Calou-se, esperava qualquer tipo de reação de alguém que atendesse a um telefonema naquele horário, menos uma bem humorada.
- Você parece ser engraçada.
- Tento ser. Enquanto a maioria opta por ver só o lado ruim, tento ser diferente procurando meio as cegas um provável lado bom.
- Também já fui diferente, mas com o tempo você se transforma, vai sendo moldado e acaba ficando como a maioria. O mundo é uma fábrica com produção em massa e artefatos em série.
- Decepcionou-se, negação da existência humana?
Ele esboçou um sorriso tímido, porém perceptível.
- Comecei a entender como as coisas funcionam.
- Quer compartilhar para que eu também entenda?
- Acho que não é uma boa idéia. Não quero fazer mal a você.
- Não irá fazer. Não te dei poder para isso.
Espantou-se com a personalidade com a qual havia se deparado.
- Ótimo! Assim me tranqüilizo por prejudicar só a mim mesmo com essa teoria.
- Vamos a ela então.
- Quer saber se uma relação é falsa, anjo da guarda? Dê um tempo!
- Dar um tempo?
- Exatamente. Dê um tempo! Não ligue, não procure, controle seus impulsos de visitas surpresas, viaje...suma!
- Certo. Sumi! E agora o que acontece?
- Nada!
- Como assim nada? Fiquei confusa agora.
- Não acontece nada. Não te ligam, não te procuram, não te visitam, não viajam atrás de você...somem!
Ela começou a entender.
- Quer dizer que está incomodado com o quanto as pessoas podem ser frias, falsas, egoístas, mesquinhas, e imbecis?

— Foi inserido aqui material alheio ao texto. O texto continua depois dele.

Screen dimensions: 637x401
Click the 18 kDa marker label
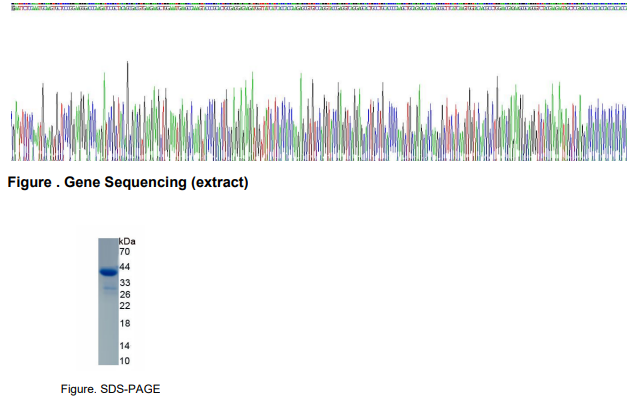125,324
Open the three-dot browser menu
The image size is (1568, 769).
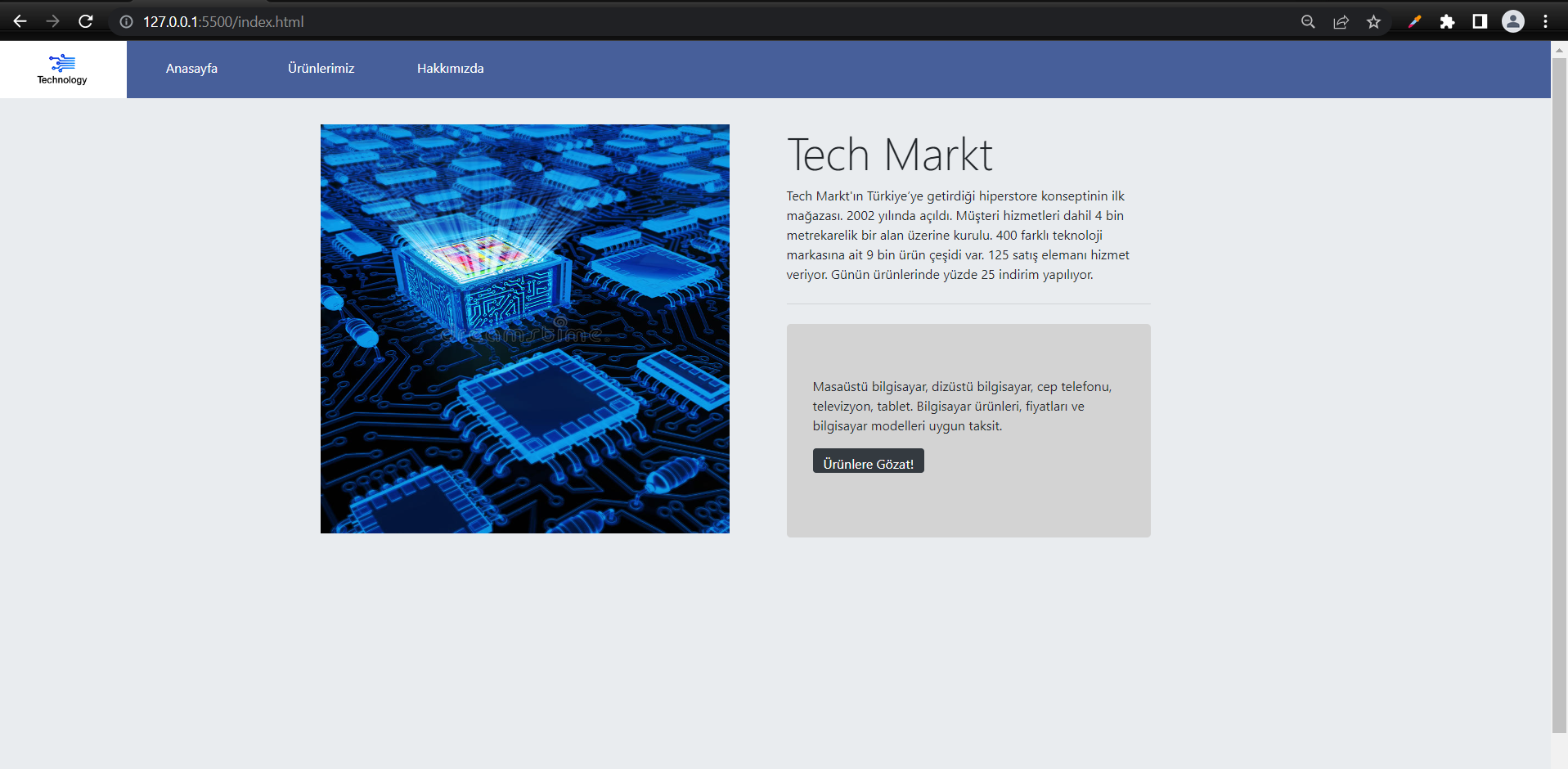(x=1544, y=21)
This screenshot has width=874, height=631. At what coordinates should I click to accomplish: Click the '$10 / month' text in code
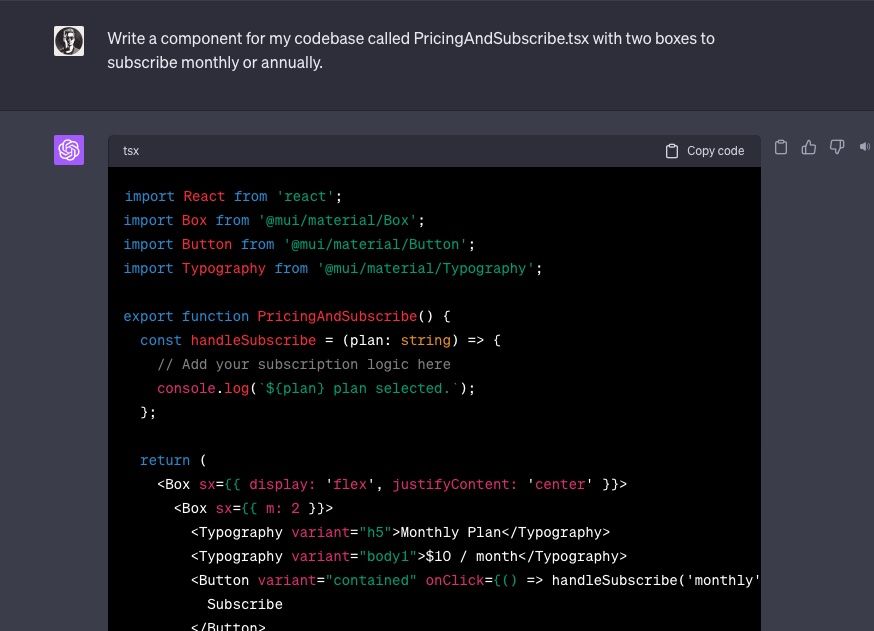(x=471, y=556)
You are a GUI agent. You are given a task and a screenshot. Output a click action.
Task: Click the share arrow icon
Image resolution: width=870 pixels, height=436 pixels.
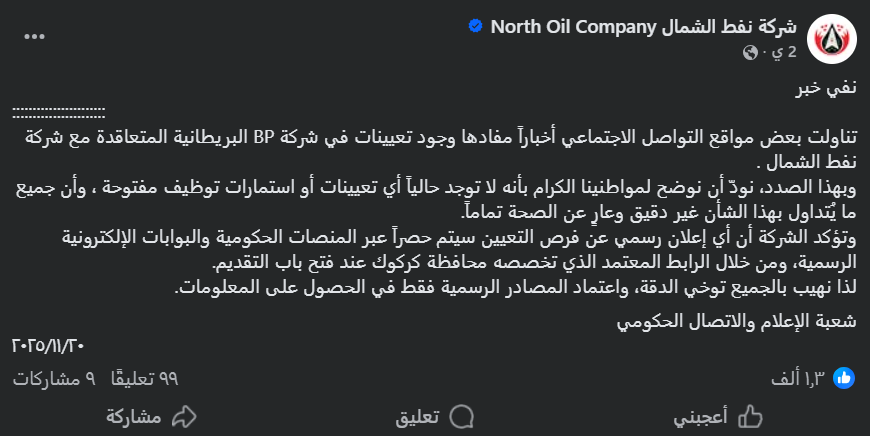[x=184, y=416]
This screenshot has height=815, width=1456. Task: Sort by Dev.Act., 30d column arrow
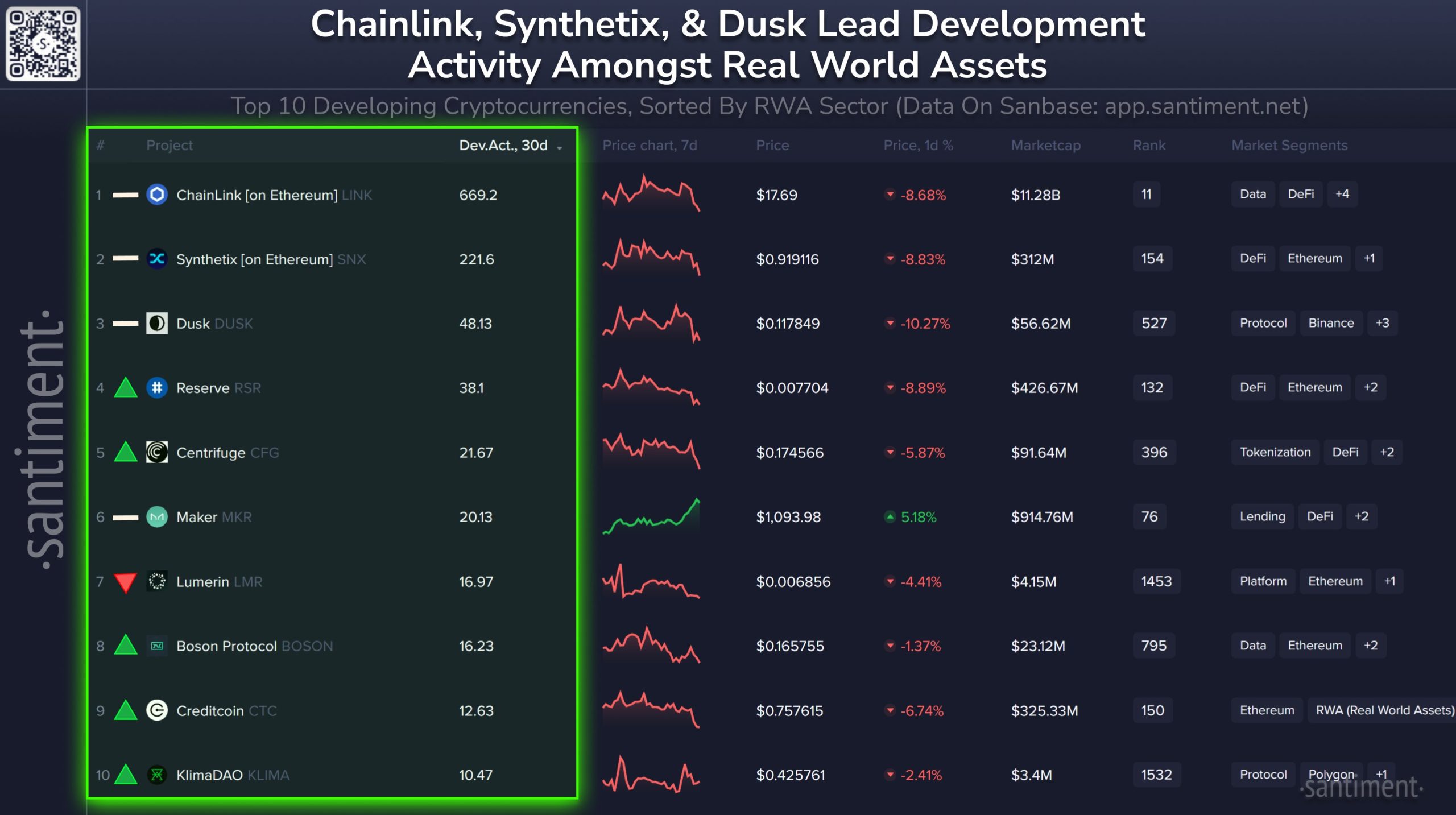[x=560, y=148]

- Estou incomodado por ter descoberto o quão descartável sou.
- Por quê não trocamos o seu descartável por reciclável?
- Você é ecologicamente correta? Trabalha em alguma ONG que recicle seres humanos?
Não resistiu e continuou a brincadeira.
- Sou ecológica e emocionalmente correta. Já ajudei a dar banho em aves afetadas por derramamento de petróleo. Não sei se você sabe, mas elas não conseguem voar com as asas impregnadas de óleo.
Do outro lado da linha ele soltou uma gargalhada, há tempos não dava uma.
- Acho que reciclei a sua noite pelo menos.
- Pode ter certeza que sim. Quando disquei o seu número, disquei por discar, não o anotei. Pensei que provavelmente ouviria um palavrão.
- O seu ficou gravado no meu identificador de chamadas.
Sorriu, finalizou a conversa, despediu-se.
Sabia que logo, logo, alguém ligaria, procuraria, faria uma visita surpresa, viajaria atrás dele e que nunca, nunca sumiria. Alguém diferente, assim como ela mesma se definiu: emocionalmente correta.